Şehitlik kavramı çok kutsaldır. Dinimize göre, Peygamberlikten sonra gelen en yüce mertebedir. Şehitler de kendi aralarında sınıf, sınıftır. Şehitlik mertebeleri tıpkı askerlikte olduğu gibi erden, mareşale kadar değişiklikler arzeder. Yani, şehitlerin er rütbesinde olanı var, mareşal rütbesinde olanı.
Şehitlerin en ulvisi Allah, vatan, namus uğrunda savaşırken can verendir. Yine dinimizin kurallarına göre, zulmen öldürülen, çöken bir duvar altında kalan, yanarak ölen, suda boğulan ve hatta doğum yaparken can veren kadın dahi şehit sayılır.
Meydana gelen toplumsal olaylarda can verenler de, şehit mertebesindedirler. (Zulme karşı susan, dilsiz şeytandır) düşüncesinden yola çıkarak toplumsal tepkilere katılan insanlar da, elbette şehit sayılırlar. Ancak, ortalığı karıştırmak, fitne, fesat ve provokasyon için toplumsal olaylarda yer alanların ölmeleri durumunda şehitlikle bir alakaları olmayacağı gibi, ahret alemine murdar olarak giderler.
Çanakkale Zaferi gibi bir zafer, elbette şairlerimizi de duygulandırmış ve bu eşsiz kahramanlığın destanını destanlaştıran şiirlerin vücut bulmasına yol açmıştır.
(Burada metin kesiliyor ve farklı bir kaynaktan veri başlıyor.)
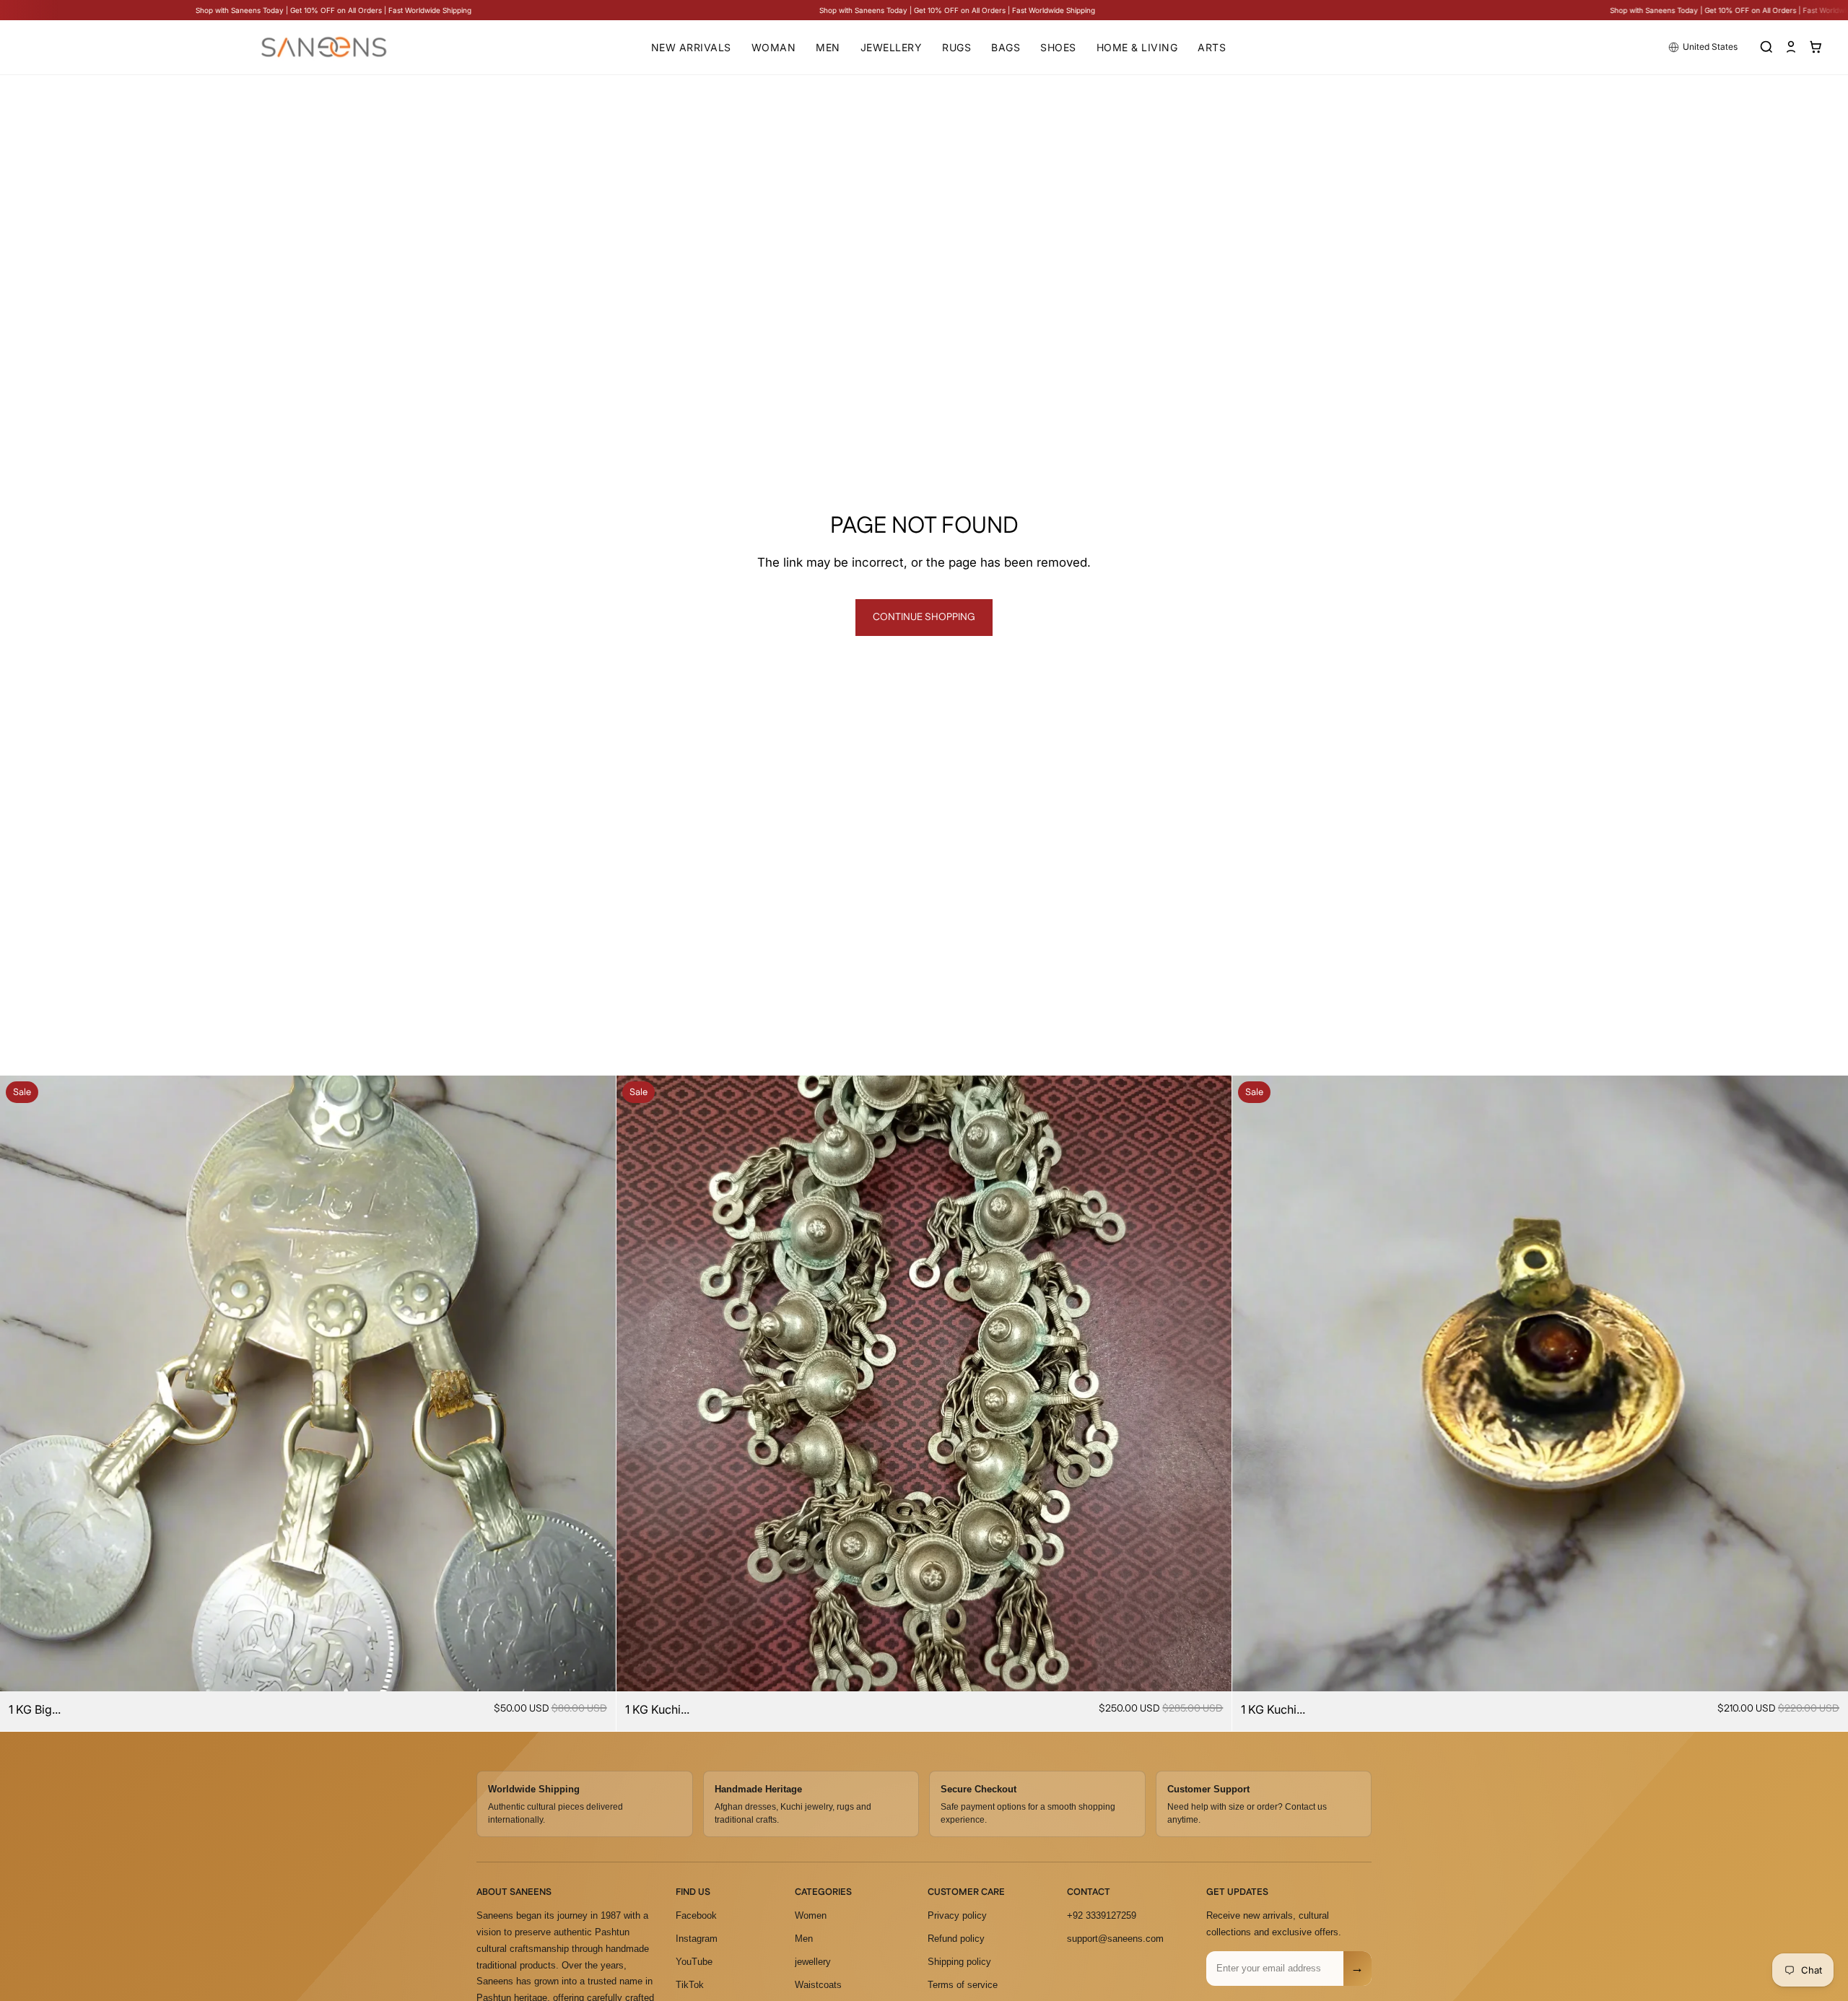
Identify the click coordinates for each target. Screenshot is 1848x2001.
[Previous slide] (21, 1383)
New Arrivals (691, 47)
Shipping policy (959, 1961)
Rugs (956, 47)
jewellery (813, 1961)
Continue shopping (924, 617)
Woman (773, 47)
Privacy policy (957, 1915)
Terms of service (963, 1984)
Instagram (697, 1938)
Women (811, 1915)
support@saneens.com (1115, 1938)
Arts (1212, 47)
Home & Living (1137, 47)
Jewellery (891, 47)
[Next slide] (594, 1383)
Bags (1005, 47)
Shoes (1058, 47)
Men (828, 47)
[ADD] (593, 1669)
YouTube (694, 1961)
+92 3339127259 (1101, 1915)
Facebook (696, 1915)
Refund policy (956, 1938)
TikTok (690, 1984)
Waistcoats (818, 1984)
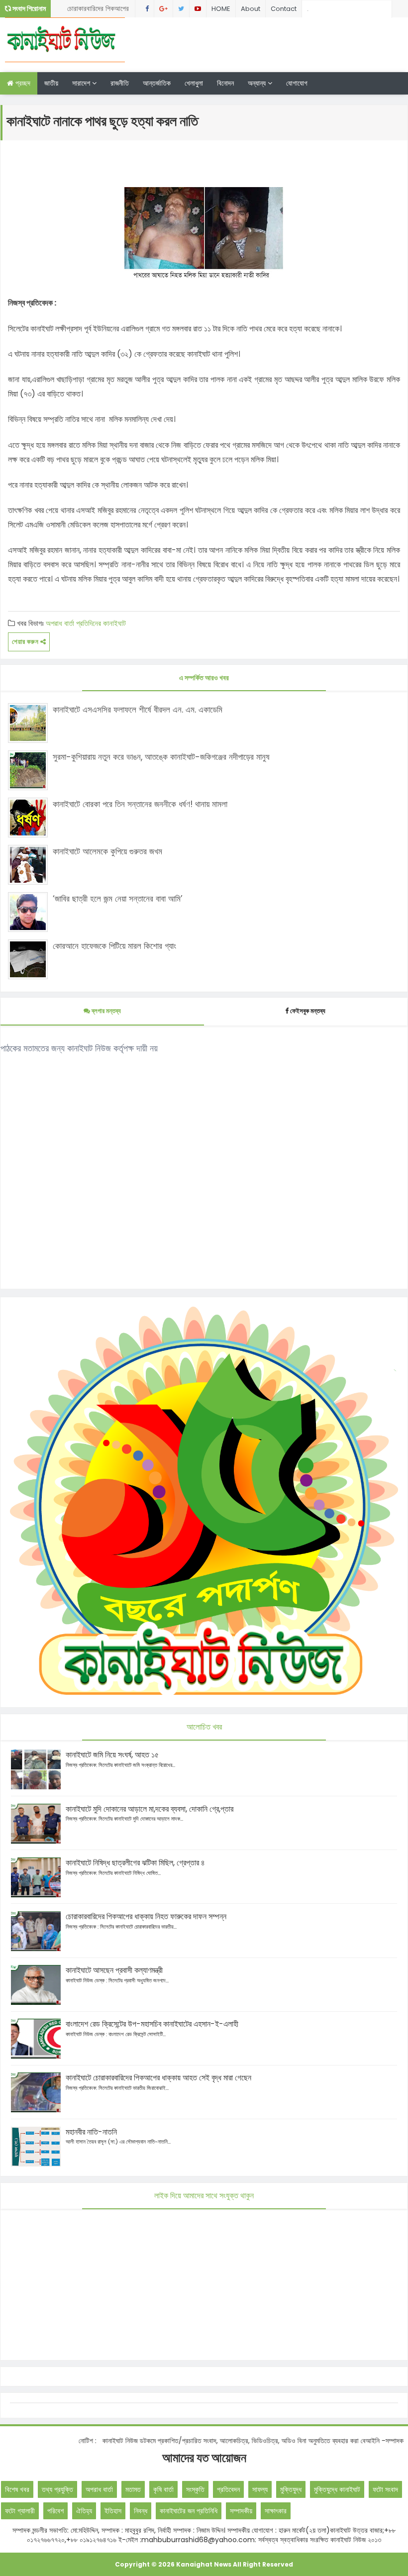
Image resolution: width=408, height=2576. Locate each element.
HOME (220, 8)
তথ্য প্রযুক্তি (57, 2489)
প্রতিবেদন (228, 2489)
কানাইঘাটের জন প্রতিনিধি (188, 2511)
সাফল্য (260, 2489)
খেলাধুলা (194, 83)
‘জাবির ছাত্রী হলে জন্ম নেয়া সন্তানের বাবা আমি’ (118, 899)
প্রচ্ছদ (21, 83)
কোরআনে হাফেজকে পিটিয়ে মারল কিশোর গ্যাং (114, 946)
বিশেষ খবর (17, 2489)
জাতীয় (51, 83)
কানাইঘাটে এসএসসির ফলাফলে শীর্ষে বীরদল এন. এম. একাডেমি (137, 710)
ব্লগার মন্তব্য (105, 1011)
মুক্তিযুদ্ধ (291, 2489)
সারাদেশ (82, 83)
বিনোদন (225, 83)
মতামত (133, 2489)
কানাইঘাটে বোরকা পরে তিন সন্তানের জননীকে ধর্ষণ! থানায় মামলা (140, 804)
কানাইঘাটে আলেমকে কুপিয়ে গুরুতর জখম (107, 851)
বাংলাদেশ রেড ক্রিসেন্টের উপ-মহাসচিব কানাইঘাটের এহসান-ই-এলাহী (152, 2024)
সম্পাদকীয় (241, 2511)
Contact (284, 8)
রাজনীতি (119, 83)
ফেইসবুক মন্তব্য (308, 1011)
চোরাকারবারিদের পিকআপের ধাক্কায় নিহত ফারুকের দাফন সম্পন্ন (99, 10)
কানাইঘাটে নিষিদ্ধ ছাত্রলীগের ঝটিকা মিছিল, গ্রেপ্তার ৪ (135, 1862)
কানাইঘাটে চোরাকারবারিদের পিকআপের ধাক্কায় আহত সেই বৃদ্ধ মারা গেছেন (158, 2077)
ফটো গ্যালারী (20, 2511)
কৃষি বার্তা (163, 2489)
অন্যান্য (258, 83)
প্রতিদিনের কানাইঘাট (101, 623)
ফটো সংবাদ (385, 2489)
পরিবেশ (55, 2511)
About (250, 8)
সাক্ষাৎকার (276, 2511)
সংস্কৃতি (195, 2489)
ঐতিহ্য (84, 2511)
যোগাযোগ (296, 83)
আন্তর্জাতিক (157, 83)
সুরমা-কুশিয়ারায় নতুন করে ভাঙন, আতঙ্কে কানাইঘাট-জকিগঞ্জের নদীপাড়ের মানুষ (161, 757)
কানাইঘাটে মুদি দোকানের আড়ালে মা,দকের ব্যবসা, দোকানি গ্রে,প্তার (149, 1809)
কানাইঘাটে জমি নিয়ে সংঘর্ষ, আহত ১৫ (112, 1754)
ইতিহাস (112, 2511)
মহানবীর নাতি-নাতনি (91, 2132)
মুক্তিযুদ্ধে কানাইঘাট (337, 2489)
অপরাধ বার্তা (60, 623)
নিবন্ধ (140, 2511)
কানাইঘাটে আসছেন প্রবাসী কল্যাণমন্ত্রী (114, 1970)
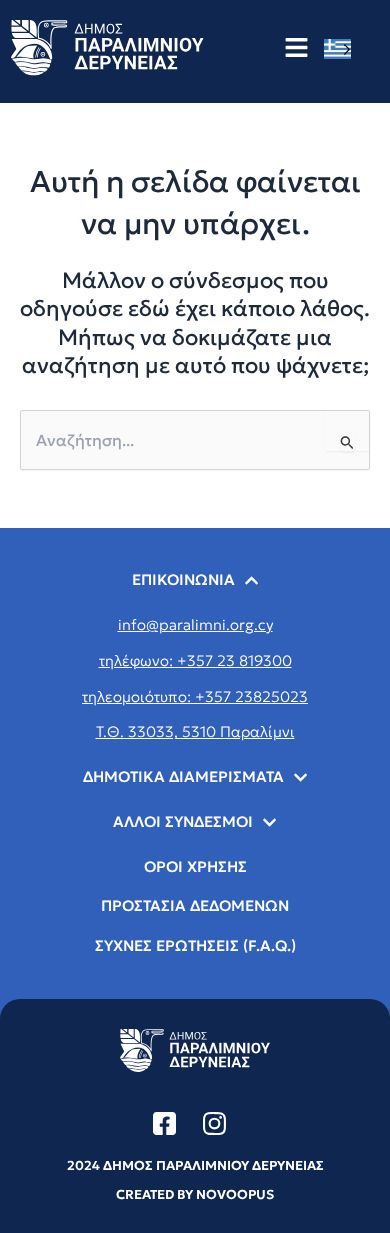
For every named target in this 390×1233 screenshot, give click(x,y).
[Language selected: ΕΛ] (342, 48)
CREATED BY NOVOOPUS (195, 1194)
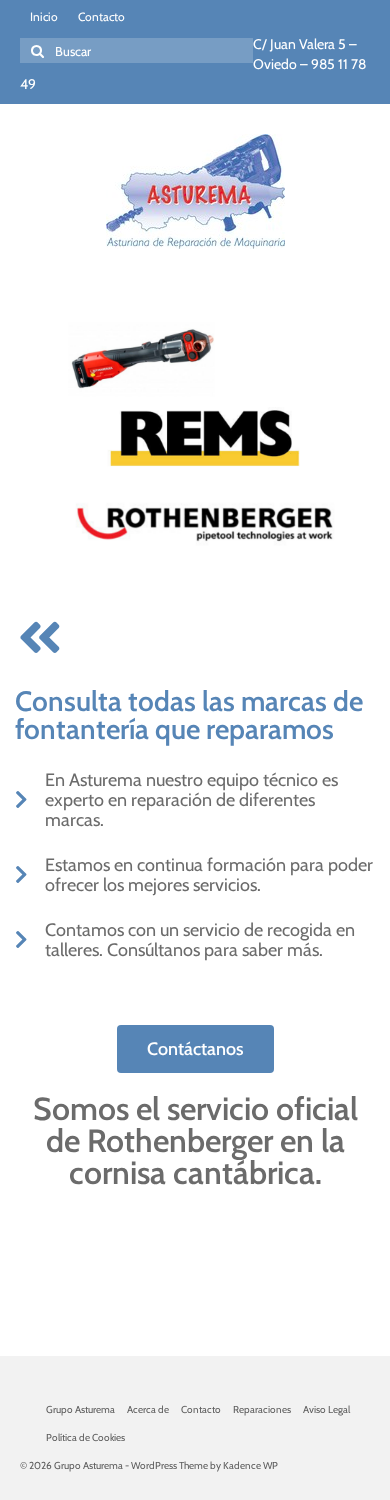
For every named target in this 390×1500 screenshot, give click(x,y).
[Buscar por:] (136, 50)
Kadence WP (250, 1465)
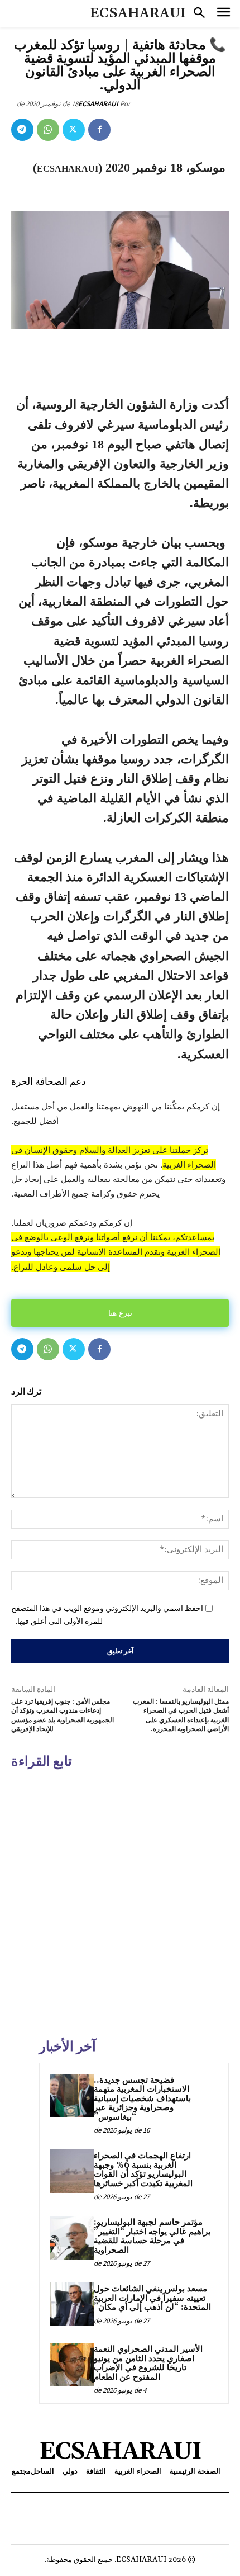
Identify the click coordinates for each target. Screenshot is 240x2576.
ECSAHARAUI (98, 103)
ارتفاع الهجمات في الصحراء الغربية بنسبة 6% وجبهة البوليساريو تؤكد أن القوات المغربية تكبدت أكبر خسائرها (143, 2169)
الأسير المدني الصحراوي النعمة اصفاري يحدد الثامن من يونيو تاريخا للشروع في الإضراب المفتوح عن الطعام (148, 2363)
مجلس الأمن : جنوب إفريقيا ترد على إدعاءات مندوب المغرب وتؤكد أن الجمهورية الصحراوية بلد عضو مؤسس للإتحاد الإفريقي (62, 1715)
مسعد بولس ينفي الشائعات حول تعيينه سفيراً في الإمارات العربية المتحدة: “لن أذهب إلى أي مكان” (152, 2298)
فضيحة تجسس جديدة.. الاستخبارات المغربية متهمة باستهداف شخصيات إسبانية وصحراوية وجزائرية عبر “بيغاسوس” (142, 2099)
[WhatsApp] (48, 130)
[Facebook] (99, 130)
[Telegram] (22, 130)
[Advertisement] (120, 1902)
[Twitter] (74, 130)
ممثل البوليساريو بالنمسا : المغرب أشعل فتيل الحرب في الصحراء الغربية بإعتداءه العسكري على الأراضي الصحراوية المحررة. (181, 1715)
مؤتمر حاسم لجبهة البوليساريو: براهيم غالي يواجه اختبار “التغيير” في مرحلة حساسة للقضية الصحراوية (152, 2236)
Çanakkale Zaferiyle ilgili yazılmış en vurgulayıcı destan şüphesiz İSTİKLAL MARŞIMIZIN da yazarı olan Büyük Şair Mehmet Akif Ersoy’un (ÇANAKKALE ŞEHİTLERİNE) adı altında edebiyatımıza kazandırdığı şaheseridir. Bu destan sayesindedir ki, Çanakkale Şehitlerinin kahramanlıkları adeta yüreklerimize kazınmıştır. Mehmet Akif’in bu destanını bilmeyen, okumayan yoktur, dersek yalan olmaz. Bu öyle bir destan ki okuduğumuz zaman kendimizi adeta ÇANAKKALE SAVAŞLARININ içinde bulmaktayız.
Şunu da anımsatmakta yarar var. Mustafa Kemal (ATATÜRK) yaklaşık 11 ay boyunca Çanakkale Cephesi’nde bulunmuştur. 20 Ocak 1915’te 19’uncu Tümen Komutanı olarak cephede göreve atanmış, 10 Aralık 1915’te cepheden ayrılmıştır. Çanakkale Savaşları’na Yarbay rütbesi ile katılmış, 1 Haziran 1915’te Albaylığa terfi etmiştir.
O Mustafa Kemal ki, Çanakkale’de mevzideki askerlerine (Ben size savaşmayı değil ölmeyi emrediyorum) diyerek, savaşın kaderini değiştirmiştir.
Zaferin yıldönümünde başta Mustafa Kemal Paşa (ATATÜRK) olmak üzere Çanakkale’de şehit düşen ve gazi olan bütün kahramanlarımızın ruhları şadolsun. Yüce Rabbimizin rahmeti bütün şehit ve gazilerimizi kuşatsın.